La obra arranca en un tono de comedia, al modo en que puede resultar gracioso escuchar los despistes, las manías, los desplantes de un viejo en pijama frente a su hija, que viene a reconvenirle por haber conseguido que la enfermera que lo cuidaba se despidiera ante las acusaciones de robo y maltrato verbal. Sin ser presentado de forma ridícula, Andrés nos hace reír por sus salidas de pata de banco. Poco a poco, al desarrollarse la trama, empezamos a dudar de si la confusión es del abuelete o viene provocada por los que lo rodean. La estructura ayuda a configurar una realidad fluctuante entre lo que el anciano vive y tal vez lo que cree vivir. Aparecerá luego el yerno, la nueva enfermera, un duplicado de la hija, y una ausencia lacerante, la de una segunda a la que el padre dice amar más que a nada. Los problemas de la cotidianeidad se van haciendo más complejos con la necesidad de tomar medicación y con la angustia ante lo que el viejo cree ver que se oculta bajo tanto cuidado. La comedia ha desaprecido y estamos ante el drama de la vulnerabilidad de los ancianos, incluso de aquellos que están acompañados y cuidados. Quien haya pasado por una vivencia de este tipo verá que son situaciones absolutamente reconocibles. Quienes no, si tienen ya una edad, no dejarán de inquietarse ante escenas que podemos protagonizar cada uno de nosotros en un futuro. Andrés irá ascendiendo por un crescendo dramático que concluirá, como suce muchas veces, en un llanto infantil. 


La puesta es de una de las personas que más sabe de teatro en este país: José Carlos Plaza, a quien sigo desde los tiempos del Pequeño Teatro Magallanes, donde desarrolló su actividad el famoso TEI (Teatro Experimental Independiente) allá por los años 70. Recuerdo cómo me puso el vello de punta su Terror y miseria del Tercer Reich, de B. Brecht. Aquella fue cuna de estupendos actores del famoso Método y cantera de lo más granado de la dirección del teatro de vanguardia y calidad en nuestro país. Entre ellos estaba Plaza, que tuvo actividad en ambos campos. Su magisterio hace que la representación no venga nunca cargada de tintas, sino dentro de una mesura contenida que potencia su dramatismo. No sé si habrá dado indicaciones al escenógrafo, F. Leal. Lo que sí resulta cierto es que el desnudamiento progresivo del espacio escénico, perfecto elemento dramático, trajo a mi cabeza la conversión progresiva que se operaba en La Fundación, de Buero Vallejo. La luz crea distintos ambientes en el mismo espacio y ayuda a definir estados emocionales. 

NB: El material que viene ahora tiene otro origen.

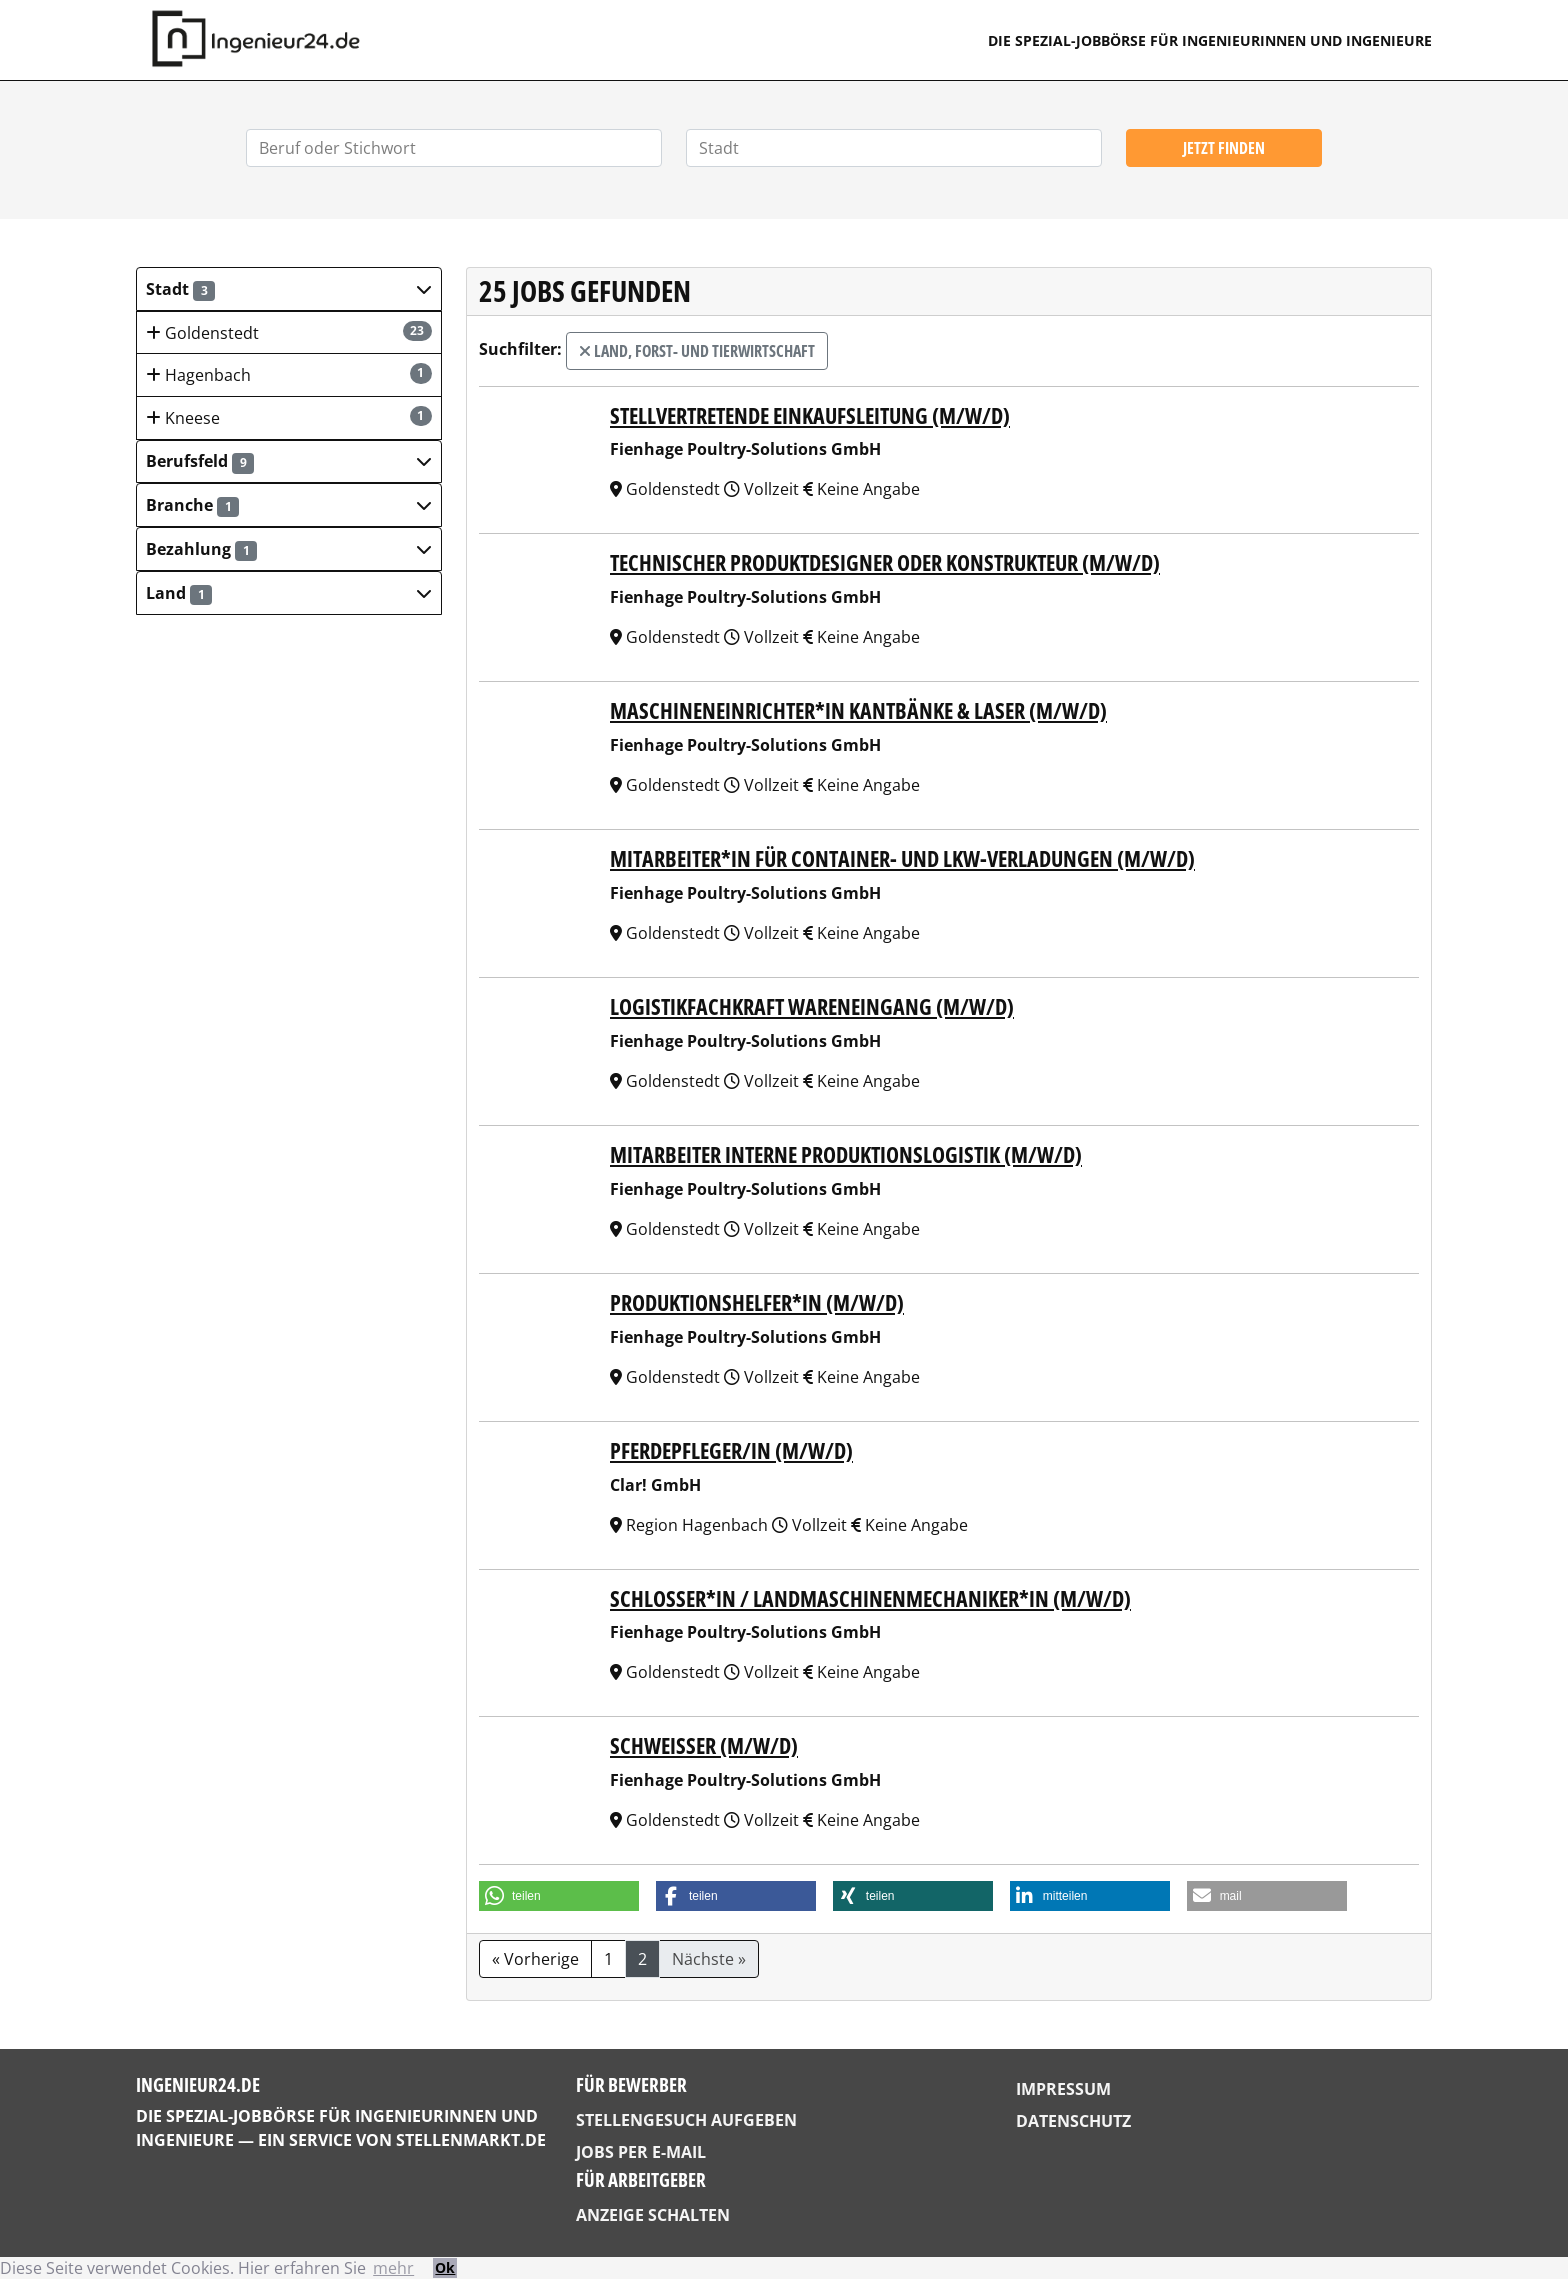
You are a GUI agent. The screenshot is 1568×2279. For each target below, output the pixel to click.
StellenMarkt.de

Alterio, a sus ochenta y siete años, da el papel y se sale del mismo. Desde 1975, tras ser amenazado por la Triple A, banda fascista argentina,  reside en España este actorazo sobradamente conocido en su país de adopción. Sentó cátedra en teatro con su Divinas palabras de 1976 y en cine con A un dios desconocido (1977), y más todavía en La historia oficial (1985), donde estaba magistral y que consiguió el Oscar a la mejor película de habla no inglesa de ese año. Es capaz de pasar del despiste al rezongo, del requiebro al enfado al verse tratado infantilmente, de la chulería última al desvalimiento más absoluto. Está muy bien acompañado por un grupo de actores y actrices que me son totalmente desconocidos. Ana Labordeta en el papel de hija marca muy bien los cambios que el personaje le exige y los demás acompañan justamente a los dos protagonistas. Lástima que, una vez más, el comentario caiga en el vacío, puesto que la representación sigue sus bolos y deja Alicante. Dejo aquí, pues, un recuerdo de teatro bien hecho y conmovedor sin llegar a la lágrima fácil del melodrama.

José Manuel Mora.   

P.S. Se estrena ahora (finales de septiembre en el Romea de barcelona. A lo mejor el comentario sirve de orientación.